How to Scrape Dynamic Content in Python
Python stands out as one of the best programming languages for web scraping. When embarking on scraping endeavors and crafting your scripts, the choice of library often boils down to personal preference and capabilities. However, it’s crucial to consider whether the selected library aligns with the task at hand.
This article delves into the realm of dynamic content, differentiating it from static content and highlighting why not all libraries in your arsenal are suitable for scraping dynamic websites. Additionally, we’ll explore code examples that empower you to gather data from any website, along with several techniques and advanced concepts to refine your scraper.
Effortlessly integrate web scraping into your Node.js projects with HasData's Node.js SDK, leveraging headless browsers, proxy rotation, and JavaScript rendering capabilities.
The HasData Python SDK simplifies web scraping by handling complex tasks like browser rendering, proxy management, and CAPTCHA avoidance, allowing you to focus on extracting the data you need.
Understanding Dynamic Content
Before we dive into examples of dynamic web scraping, let’s break down what it is and how it differs from static content. Understanding this distinction will empower us to make more informed decisions when choosing the right scraping tool and streamline the development process.

Source material =>

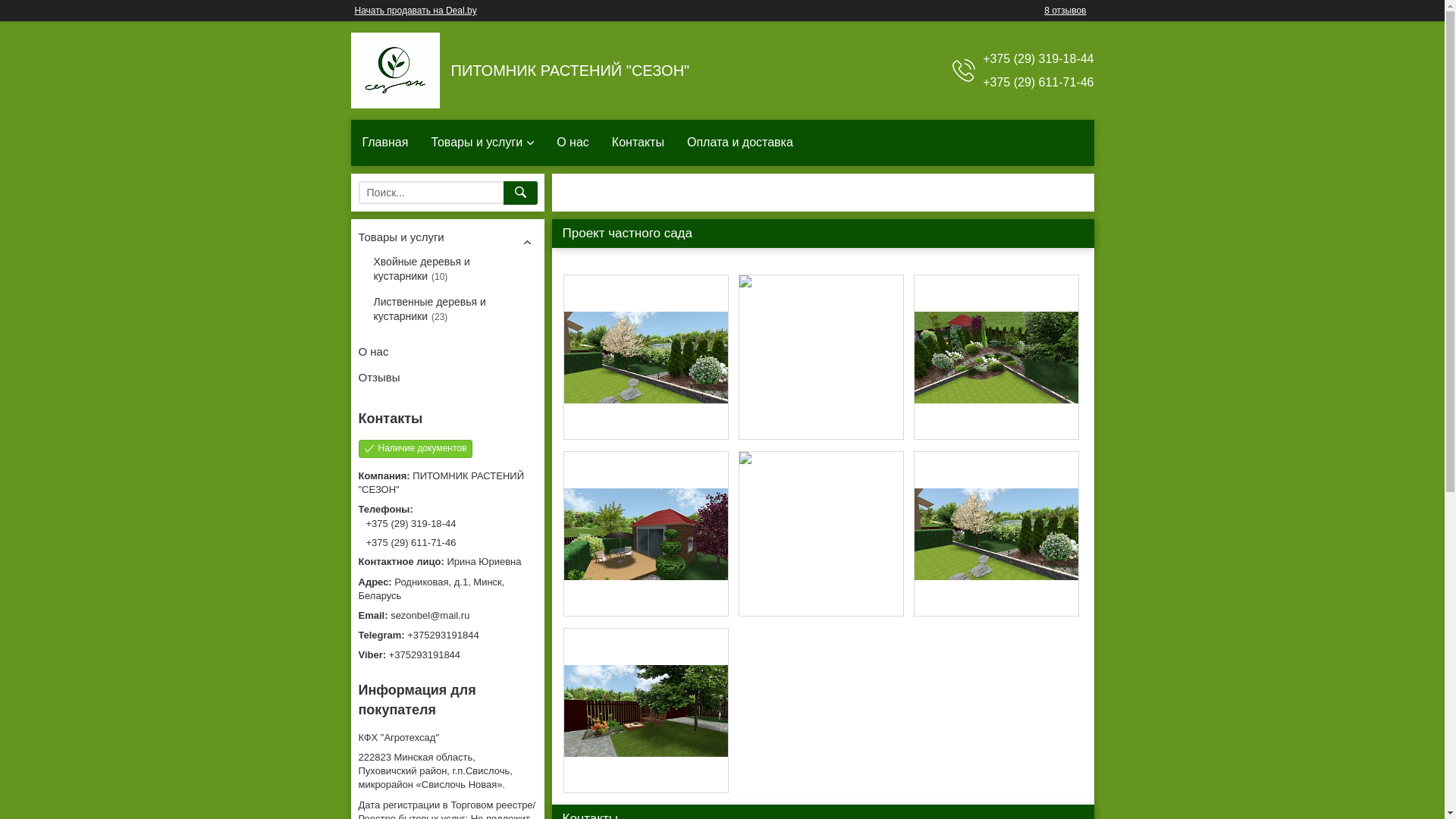 This screenshot has width=1456, height=819. What do you see at coordinates (446, 616) in the screenshot?
I see `'sezonbel@mail.ru'` at bounding box center [446, 616].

Written task 1 =>
In the article on scraping dynamic content in Python, what three tasks does the HasData Python SDK handle?
Written task 2 =>
Write out the passage of the article on scraping dynamic content that lies between "This article delves" and "JavaScript rendering capabilities.", inclusive.
Written task 3 =>
Extend the article on scraping dynamic content in Python, picking up right after its last sentence.

Exercise response 1 =>
Browser rendering, proxy management, and CAPTCHA avoidance.

Exercise response 2 =>
This article delves into the realm of dynamic content, differentiating it from static content and highlighting why not all libraries in your arsenal are suitable for scraping dynamic websites. Additionally, we’ll explore code examples that empower you to gather data from any website, along with several techniques and advanced concepts to refine your scraper.
Effortlessly integrate web scraping into your Node.js projects with HasData's Node.js SDK, leveraging headless browsers, proxy rotation, and JavaScript rendering capabilities.

Exercise response 3 =>
Static vs. Dynamic Content
Static web pages have content that remains the same for all users, regardless of their actions or the time of day. They are typically written in HTML, CSS, and JavaScript, and they are stored as pre-generated files on the web server. This makes them easy to create and maintain, and they tend to load quickly. However, static web pages cannot display personalized content or real-time information.
Dynamic web pages, on the other hand, generate content on the fly, based on user input or other factors. They are typically written in server-side programming languages like PHP, Python, or Node.js, and they use a database to store data. This makes them more complex to develop and maintain, but they offer a wider range of possibilities, such as personalized content, real-time updates, and interactive elements.
Common Technologies
As we’ve discussed, static content on a page refers to fixed text, images, and other elements that are predetermined and don’t change after the page loads. It’s typically displayed using plain HTML, CSS, and JavaScript.
Dynamic content, on the other hand, is generated or modified based on various factors, such as user actions, time of day, or external data. Let’s explore some common ways to implement dynamic content:
PHP. A server-side scripting language that generates HTML code on the fly in response to user requests.
AJAX. A technique for loading portions of a page without reloading the entire page.
JavaScript. A client-side scripting language that allows you to modify page content within the user’s browser.
Despite the differences in technologies used for dynamic content, the general principle behind its retrieval and display is the same: to change and update data in real-time. We’ll delve deeper into these principles and their implementation methods in the following sections.
Tools and Libraries for Scraping Dynamic Pages in Python
Typically, the content of a dynamic web page can only be obtained after it has fully loaded. Therefore, the methods by which it can be obtained are limited to those that allow the web page to fully load before its content is retrieved.
Let’s consider the most popular Python libraries for scraping and parsing data and see if they can provide the ability to scrape a dynamic website. If so, we will provide examples of their use.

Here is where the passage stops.